16 December 2008

The accidental environmentalists: Climate change in Latin America

More reasons to stop deforestation

The Economist print edition, Dec 11th 2008

MORE destructive hurricanes, shrinking forests, melting glaciers, disappearing animals: the prospective damage to Latin America and the Caribbean from climate change makes for grim reading. A new World Bank report, timed to coincide with a United Nations conference in Poland, tries to put numbers to the potential economic cost. (“Low Carbon, High Growth: Latin American Responses to Climate Change,” by Augusto de la Torre, Pablo Fajnzylber and John Nash.) By taking the Intergovernmental Panel on Climate Change’s predictions for what the planet might feel like in 2100 and then overlaying data from several thousand farms situated in regions of varying heat and dryness, it is possible to make some informed guesses about what the effect on crop yields, and therefore on GDP, would be if temperatures rose and rainfall fell.

Some places in the southern cone of Latin America would gain from such a change. But more would lose out: the authors reckon that left unchecked, climate change might cause a fall of 12-50% in farm revenues by the end of the century. According to another study, this could mean an annual cut in GDP of 0.23-0.56%.

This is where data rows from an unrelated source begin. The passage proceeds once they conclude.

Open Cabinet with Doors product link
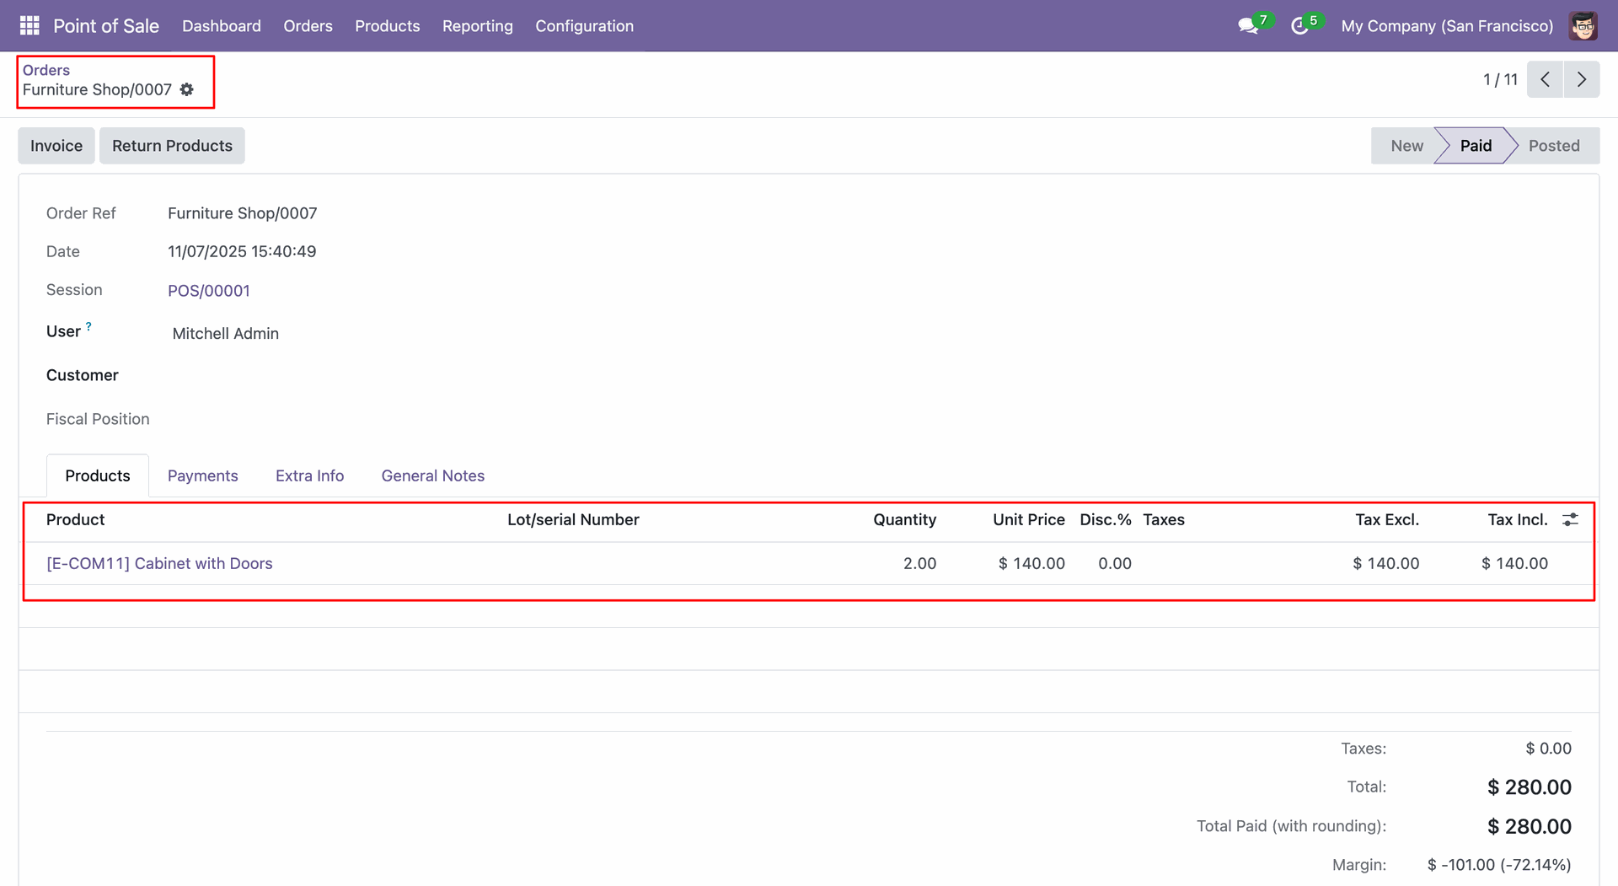This screenshot has height=886, width=1618. click(159, 563)
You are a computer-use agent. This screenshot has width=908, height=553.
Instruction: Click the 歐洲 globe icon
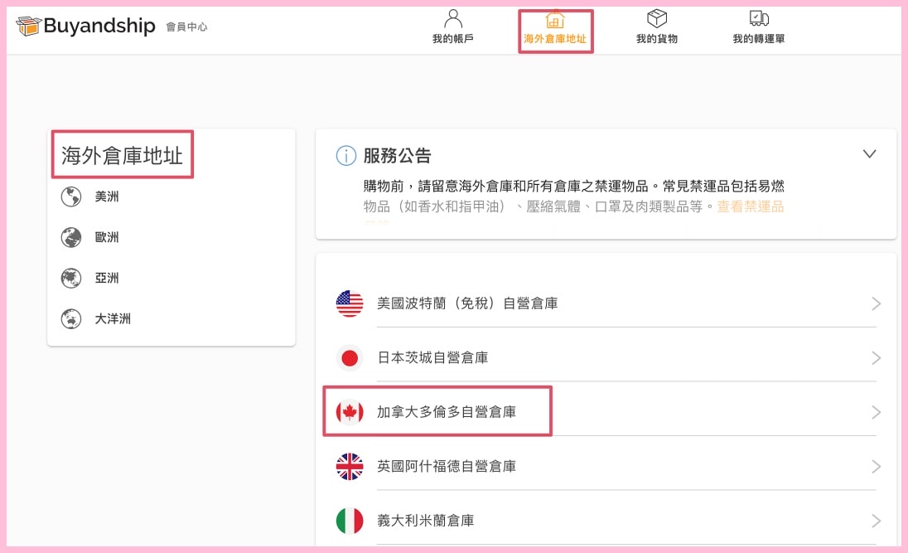pos(70,238)
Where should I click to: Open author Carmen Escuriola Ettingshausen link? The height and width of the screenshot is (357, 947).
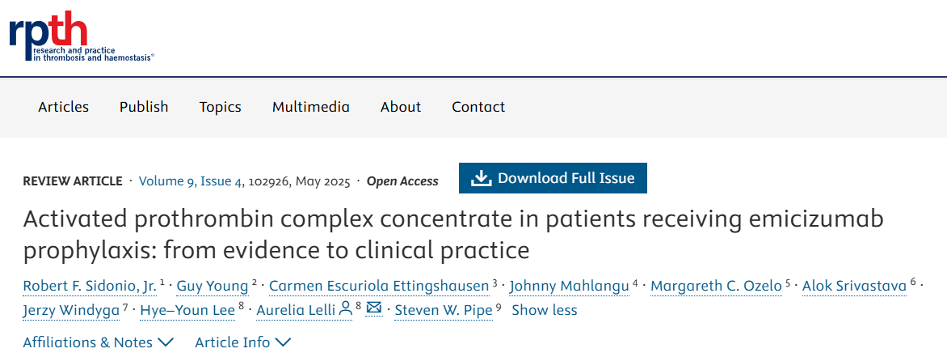coord(379,285)
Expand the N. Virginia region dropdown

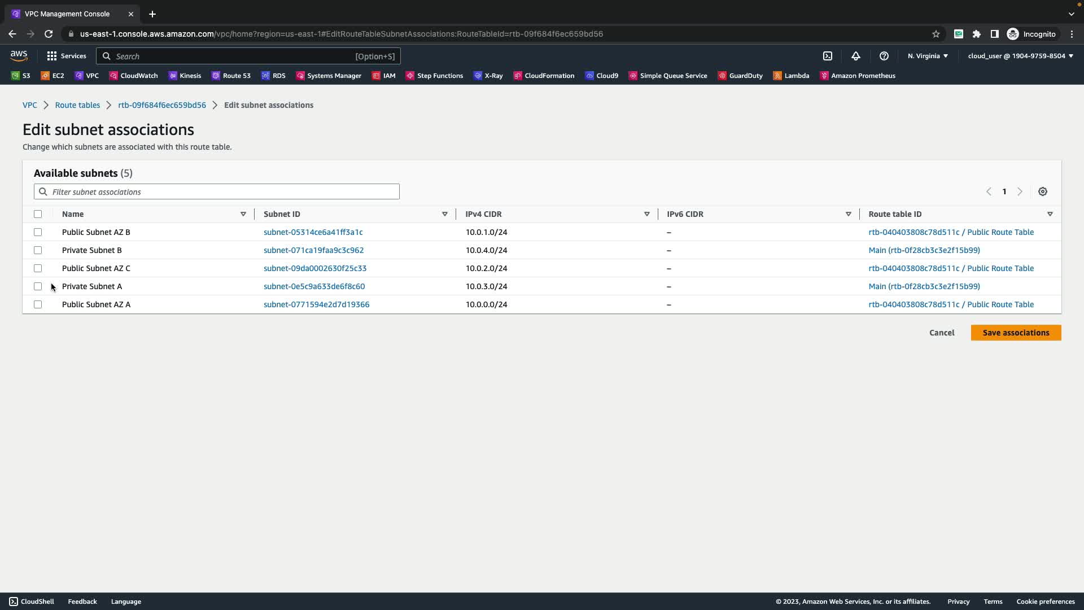[928, 56]
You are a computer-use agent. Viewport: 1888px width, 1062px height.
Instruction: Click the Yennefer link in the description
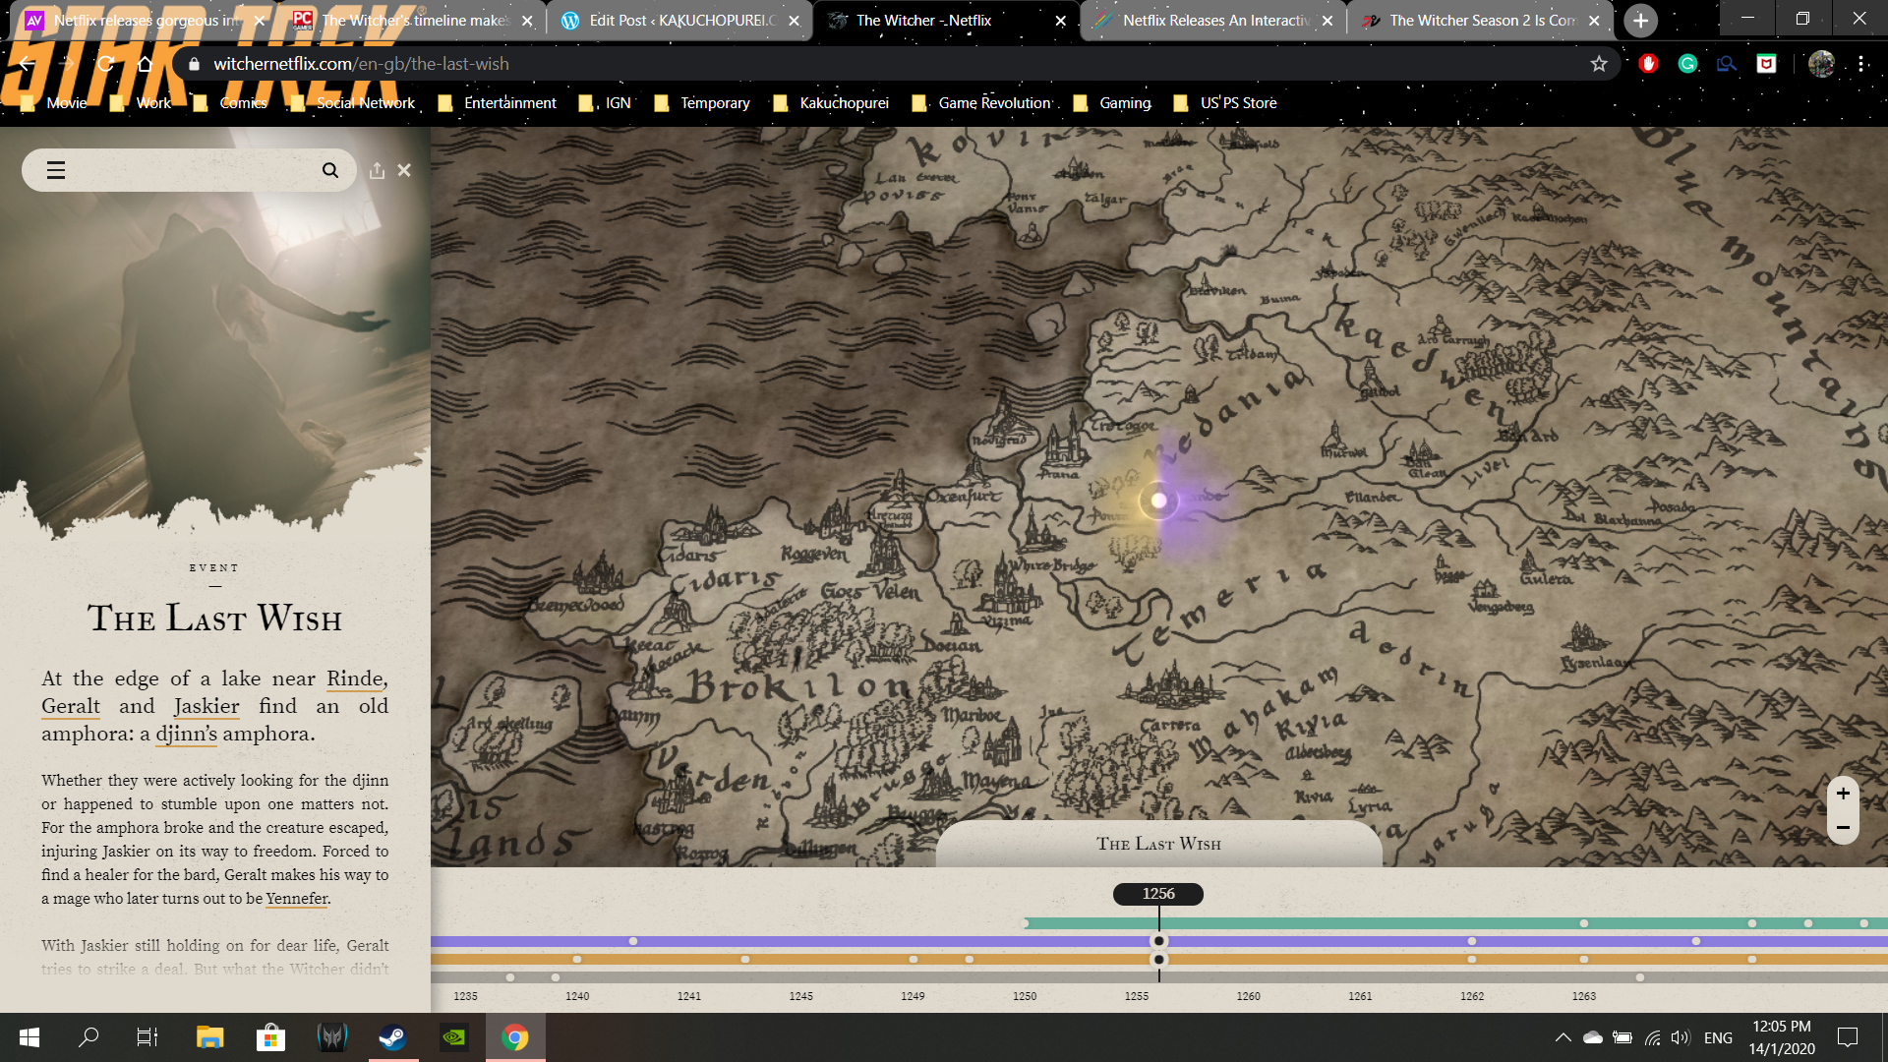(x=296, y=898)
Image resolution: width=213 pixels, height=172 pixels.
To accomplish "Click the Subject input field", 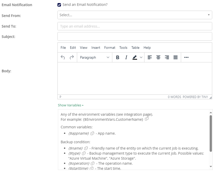I will pyautogui.click(x=134, y=37).
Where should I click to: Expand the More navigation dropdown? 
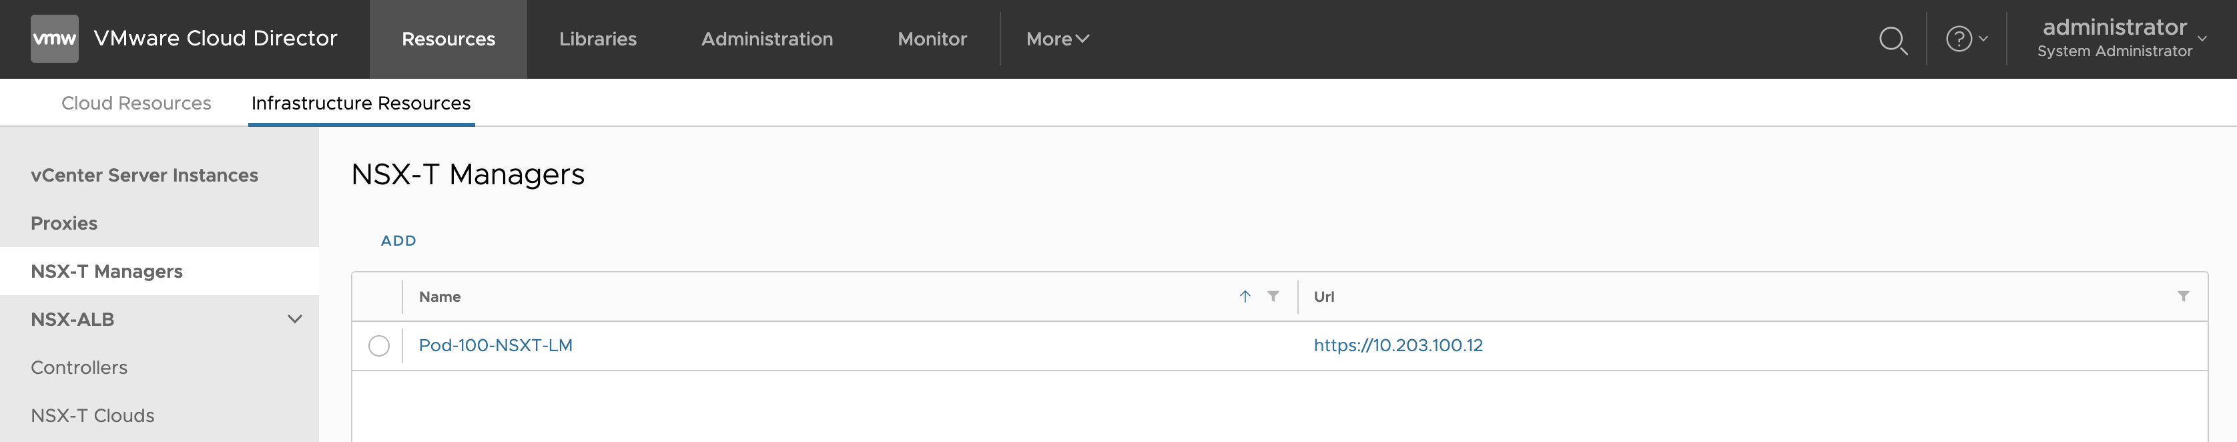[1057, 39]
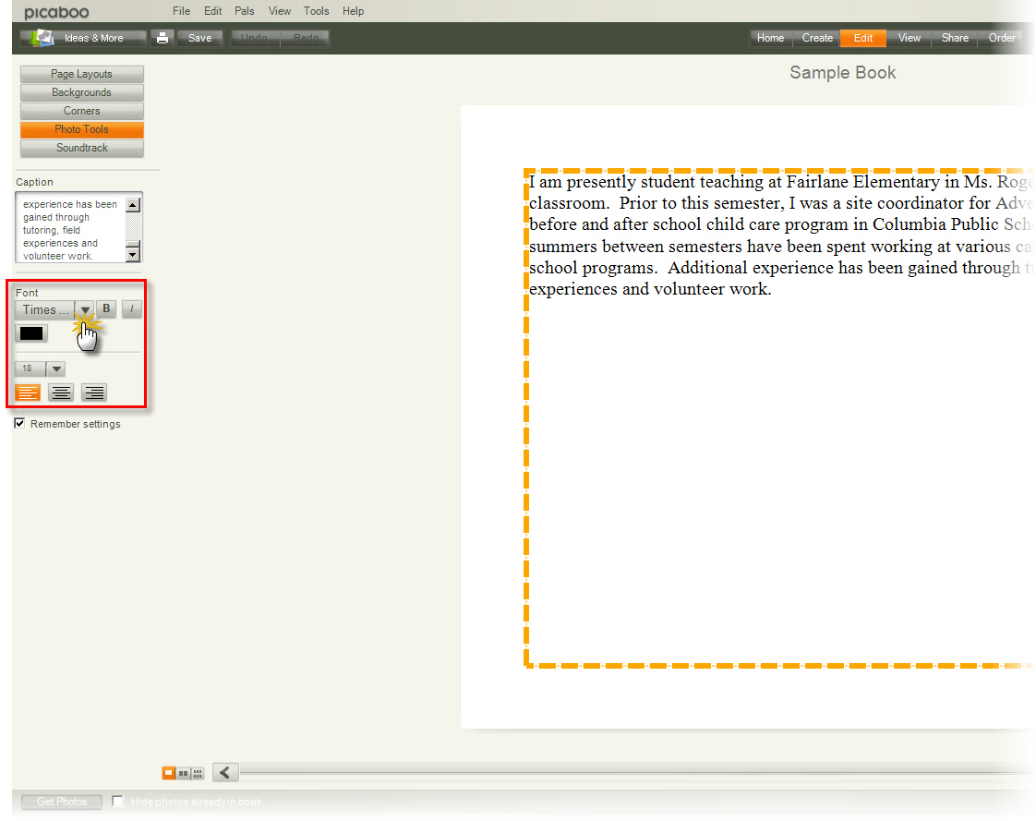Open the Ideas & More menu
The width and height of the screenshot is (1036, 821).
(x=84, y=38)
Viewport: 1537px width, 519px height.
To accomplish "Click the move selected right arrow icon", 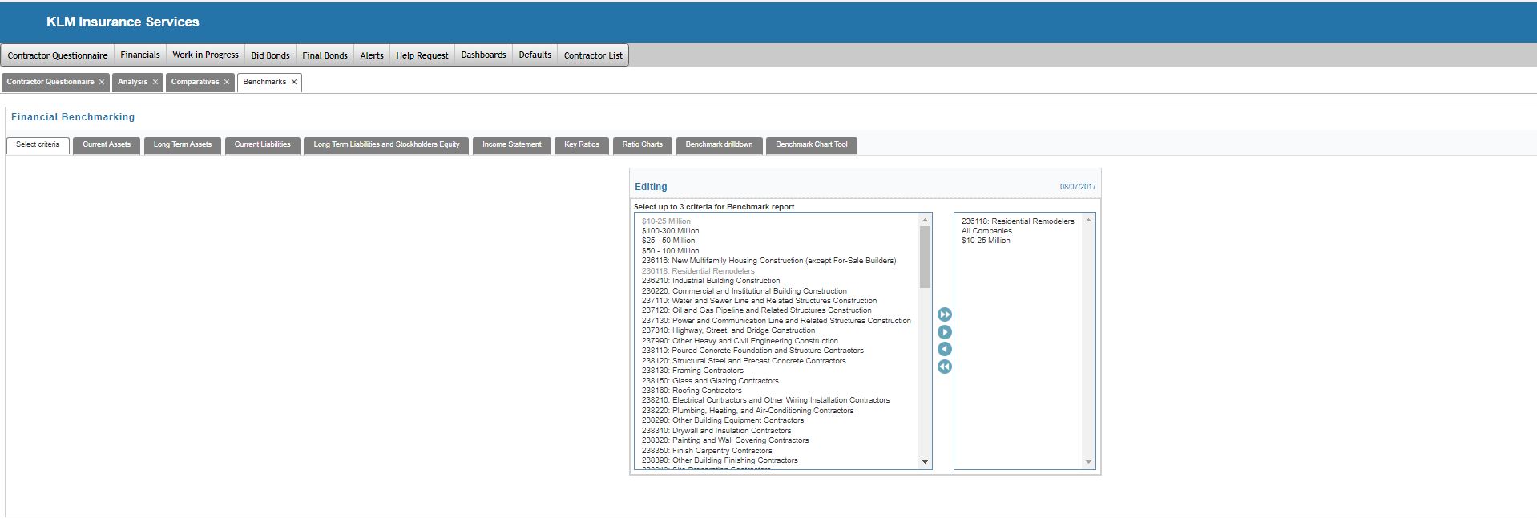I will (945, 332).
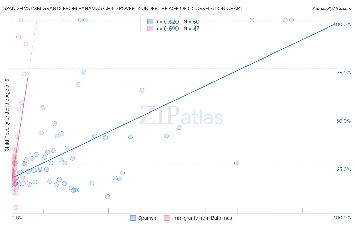
Task: Click the blue Spanish legend swatch at bottom
Action: [x=133, y=218]
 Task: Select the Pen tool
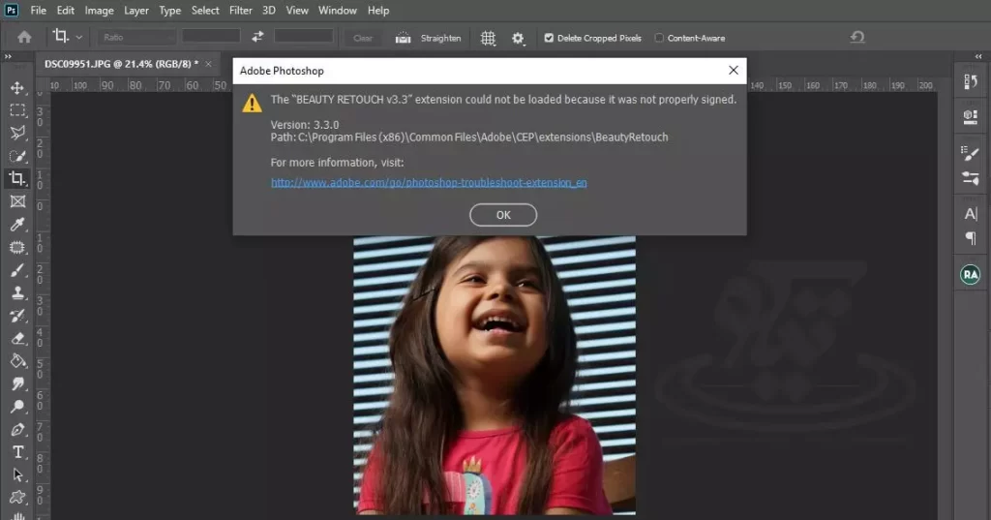[x=17, y=429]
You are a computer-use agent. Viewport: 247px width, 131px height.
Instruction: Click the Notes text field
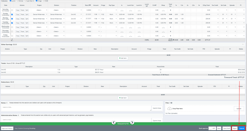(76, 108)
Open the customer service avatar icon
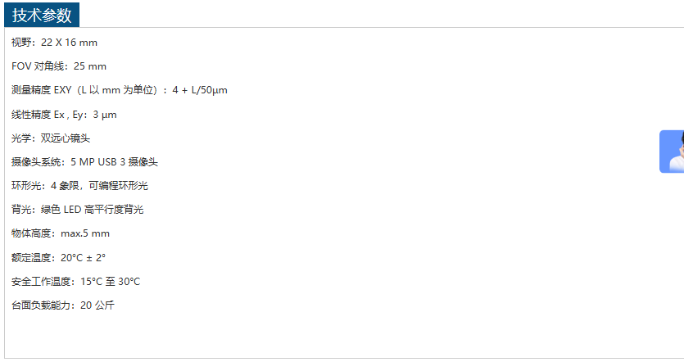Screen dimensions: 684x362 click(673, 152)
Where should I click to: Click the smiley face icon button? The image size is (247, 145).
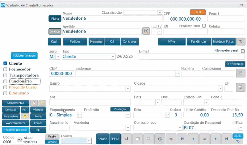25,116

This would worsen rural poverty. It would also entail the shrinking of a number of habitats, whose eventual disappearance would in turn speed up the process of global warming. Four are in the front line: Mexico’s Gulf-coast wetlands; the Andean glaciers; parts of the Amazon; and Caribbean coral reefs (they expel tiny algae when sea temperatures rise, which eventually kills them). An increase in malaria in rural areas and dengue fever in cities completes a gloomy picture.

Some Latin American countries are already doing things to reduce net carbon emissions that put them ahead of governments elsewhere. Much of the region’s power comes from hydroelectricity and biofuels. The result is that emissions of carbon dioxide per unit of power are 74% lower than in India and China.

There are obstacles to taking these policies further. In Brazil, plans for more hydroelectric dams in the Amazon are opposed by some environmentalists; they claim the resulting flooding of forest prompts methane-producing rotting vegetation. Oil producers in the region stoke emissions by subsidising petrol: it is cheaper in Venezuela than anywhere except Kuwait.

But almost half of the region’s emissions come from changes in land use, as forests and grasslands are turned into farms. By contrast, this accounts for only 17% of emissions in the rest of the world. A report for the British government by (Lord) Nicholas Stern, an economist, identified these emissions as cheaper to prevent than most other kinds. Perhaps: “Lord Stern probably does not have a tropical forest to protect,” sniffs a Brazilian diplomat.

The economic downturn may make this harder, cutting government environmental spending. But a fall in the price of farm commodities may ease the pressure on the forest. Most of the governments with a toe in the Amazon now accept that they should seek foreign money for schemes to ensure that trees are worth more standing up than they are lying down. All that needs to be done is to find a way to make this work on the front line where the loggers meet the forest, and then to get the rest of the world to pay up.